Writers, producers, and attorneys all over Hollywood and New York should wake up every day thanking Lew Wallace. A lawsuit involving Ben-Hur set precedent for many copyright cases over the past century. As many of you know, after Lew Wallace wrote Ben-Hur, Harper Brothers published it. Late in his life, Lew Wallace and Harper Brothers reached agreement with Abraham Erlanger to produce a spectacular stage version of the book. It must have been amazing to see two teams of horses running at full speed on a turntable on the Broadway stage. This production was wildly successful and ran for 21 years.
Kalem Picture Company
In 1907, two years after Wallace’s death, Kalem Picture Company, a movie production company, created their own version of the book. At just 15 minutes long, this movie only highlighted brief scenes from the book. The most exciting scene was, again, the chariot race. Kalem filmed the race on the Sheepshead Bay (New York) Racetrack. Firemen from the Brooklyn Fire Department raced their fire horses around the track in front of scenery left over from a summer exhibition.
Kalem, following common movie production practices of the day, did not acquire any rights to the story. After just one showing of the movie, Henry Lane Wallace, Harper and Brothers, and Erlanger Theaters took legal action. They shut the movie down and pursued litigation that eventually landed in the Supreme Court.
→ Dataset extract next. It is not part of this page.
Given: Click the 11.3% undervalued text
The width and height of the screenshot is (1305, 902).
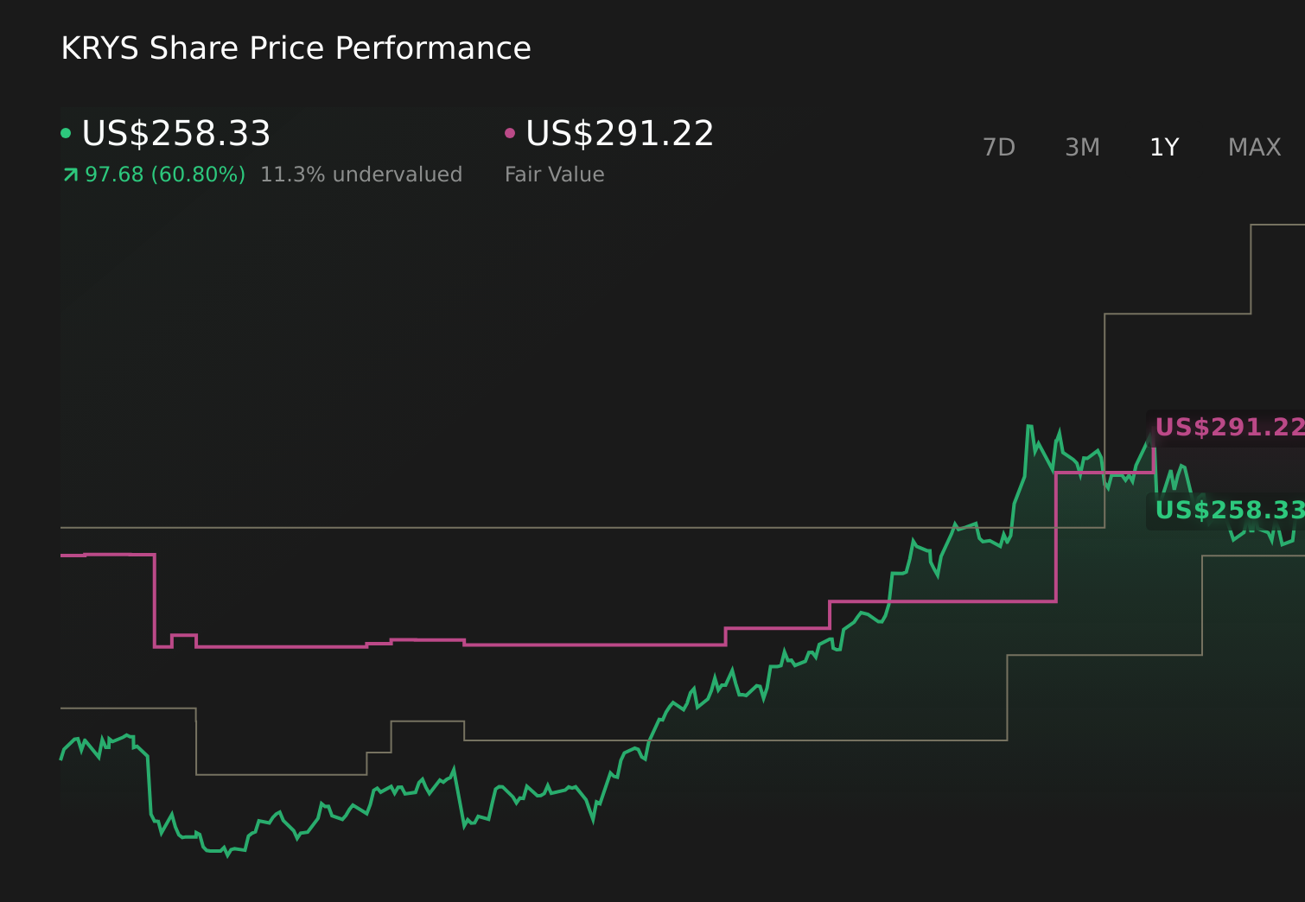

Kalem argued that the movie provided a form of increased marketing. However, Wallace’s heirs and business partners argued that it was not simply about the money (it never is). They felt that the motion-picture version was so poorly done it cheapened and degraded the original.
Supreme Court Copyright Case
The Supreme Court ruled in favor of Wallace’s heirs and business partners. Oliver Wendell Holmes wrote the decision. He expressed the opinion that the movie infringed on the Ben-Hur copyright and, by extension, the author’s intellectual property. This ruling has been used for over 100 years to protect the intellectual and creative property rights of artists in all mediums—from Mickey Mouse watches right down to downloading music on iPods.